**TRY IT:**
All lines from the opening of the data to the line containing "Мероприятия (94, 420)" must be returned unchanged, and only those lines.

[Stored records]
--*--

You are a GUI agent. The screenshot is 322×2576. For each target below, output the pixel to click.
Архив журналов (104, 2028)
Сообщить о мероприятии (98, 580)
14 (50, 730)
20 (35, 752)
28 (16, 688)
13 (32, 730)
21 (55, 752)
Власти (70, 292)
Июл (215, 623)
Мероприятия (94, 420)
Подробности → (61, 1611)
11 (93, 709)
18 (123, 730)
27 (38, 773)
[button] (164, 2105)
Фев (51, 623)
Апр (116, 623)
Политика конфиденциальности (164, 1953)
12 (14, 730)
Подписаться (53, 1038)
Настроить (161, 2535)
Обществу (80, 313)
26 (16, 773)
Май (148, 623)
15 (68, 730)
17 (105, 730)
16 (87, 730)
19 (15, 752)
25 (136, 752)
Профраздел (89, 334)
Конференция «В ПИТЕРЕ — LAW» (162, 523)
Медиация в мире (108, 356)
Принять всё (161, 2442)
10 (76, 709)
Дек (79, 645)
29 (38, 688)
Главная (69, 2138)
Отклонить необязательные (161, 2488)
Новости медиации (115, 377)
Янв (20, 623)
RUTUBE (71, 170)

--*--

**EXPECTED OUTPUT:**
You are a GUI agent. The screenshot is 322×2576. For each target below, output the pixel to click.
Архив журналов (104, 2028)
Сообщить о мероприятии (98, 580)
14 (50, 730)
20 (35, 752)
28 (16, 688)
13 (32, 730)
21 (55, 752)
Власти (70, 292)
Июл (215, 623)
Мероприятия (94, 420)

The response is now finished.